The IRS’s latest mishap revealed that mysteriously somehow, Lois Lerner, former IRS official, had 2 years worth of emails disappear into the great abyss to never be retrieved. Is this a mere coincidence or a sign of a systematic problem in our government?

In case you haven’t been following the IRS scandal, here’s a brief rundown of what happened.

According to Forbes contributor, Kelly Phillips Erb:

In 2010, IRS employees were asked to scrutinize tax exempt organizations based on politically-charged keywords, the so-called BOLO (“be on the lookout”) listings. The BOLO listings were either a lazy or targeted response (depending on who you talk to) to the significant uptick in tax exempt applications following the Supreme Court ruling in Citizens United v. Federal Election Commission, 558 U.S. 310. The use of those BOLO lists would go on for about two years.

In response to complaints about the process, Rep.

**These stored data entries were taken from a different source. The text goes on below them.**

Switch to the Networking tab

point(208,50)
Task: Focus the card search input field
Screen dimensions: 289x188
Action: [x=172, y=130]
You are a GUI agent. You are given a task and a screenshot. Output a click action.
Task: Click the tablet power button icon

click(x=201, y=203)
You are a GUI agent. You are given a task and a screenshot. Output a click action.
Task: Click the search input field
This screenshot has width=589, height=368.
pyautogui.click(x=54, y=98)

Darrell Issa (R-CA) formally requested a Treasury Inspector General for Tax Administration (TIGTA) inquiry which began in summer of 2012. Most of the focus on IRS and the TIGTA inquiry went largely unnoticed by the press and the public. However, in 2013, then acting Director of Exempt Organizations, Lois Lerner, admitted at an American Bar Association meeting that some organizations were targeted because of their titles or beliefs. Lerner would eventually be called before Congress in 2013 to talk about the specifics and would refuse to testify, pleading the Fifth Amendment: she was eventually voted in contempt of Congress.

Lerner pleaded the fifth therefore her emails were the only evidence of what actually happened. Mysteriously right before the hearing, lawmakers were informed that Lois Lerner’s emails had gone missing. However, the IRS had known about the missing emails for months.

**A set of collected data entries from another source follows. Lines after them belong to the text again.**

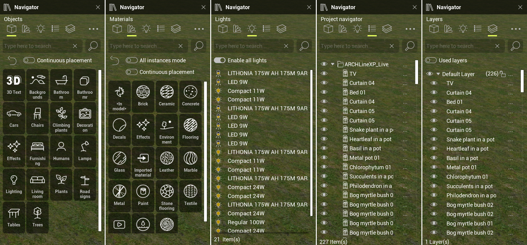Screen dimensions: 527x245
Task: Switch Materials panel to the Layers tab
Action: pos(176,29)
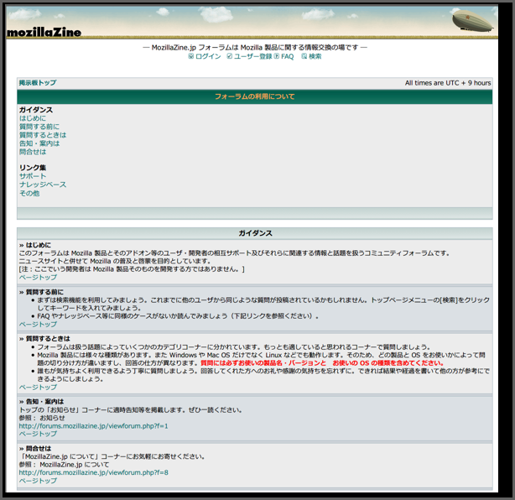Viewport: 515px width, 500px height.
Task: Open the サポート link under リンク集
Action: (x=33, y=176)
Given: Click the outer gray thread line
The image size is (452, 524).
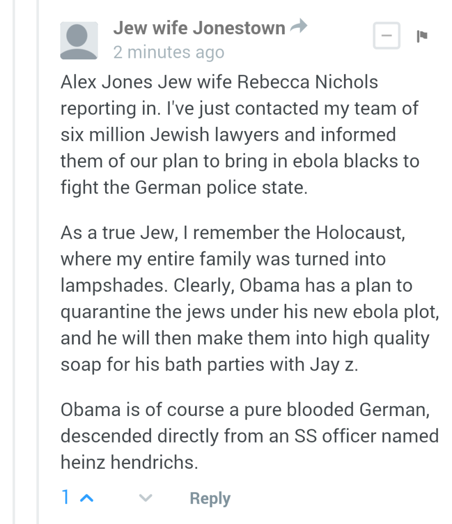Looking at the screenshot, I should (x=14, y=262).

During the most recent hearing, David Ferrireo, the head of the national archives, testified before Congress stating the IRS did not follow the law. By law the IRS and all federal agencies are supposed to immediately report any deleted records to the national archives. These emails have been known to be missing since 2011. Both Congress and the National Archives were left in the dark about this. Members of the GOP blasted IRS Commissioner John Koskinen for the lack of honesty and transparency.

But wait, haven’t we been taught that the Internet is forever? Surely, there must be a way to retrieve these emails even though her hard drive crashed.

It’s important to note how sending an email works. Emails are stored in mail client applications but they are also stored on the server. IT professionals have agreed that it’s possible to retrieve information from a crashed hard drive.

“Most big organizations that have hard drive failures for key important people in the organization, can send them to these places called clean rooms and they can reassemble the hard drive and fix all the issues out there. In most cases, you can recover,” said David Kennedy in an interview with Greta Van Susteren. 

It is also possible to deliberately crash a hard drive, but in most cases the person is identifiable.

Kennedy states:

It depends on the sophistication of the person doing it. In most cases, you can actually identify if somebody was deliberately trying to tamper with the hard drive to crash it or remove evidence. For example, if I were to use one of these cleaner applications, you would intentionally — a forensic examiner like myself could actually go back and look at the type of information that’s on there and see that it was actually erased intentionally. Same thing if you had a hard drive crash. You can see the last time it was booted up. The difference between that and look if it was intentionally crashed or not.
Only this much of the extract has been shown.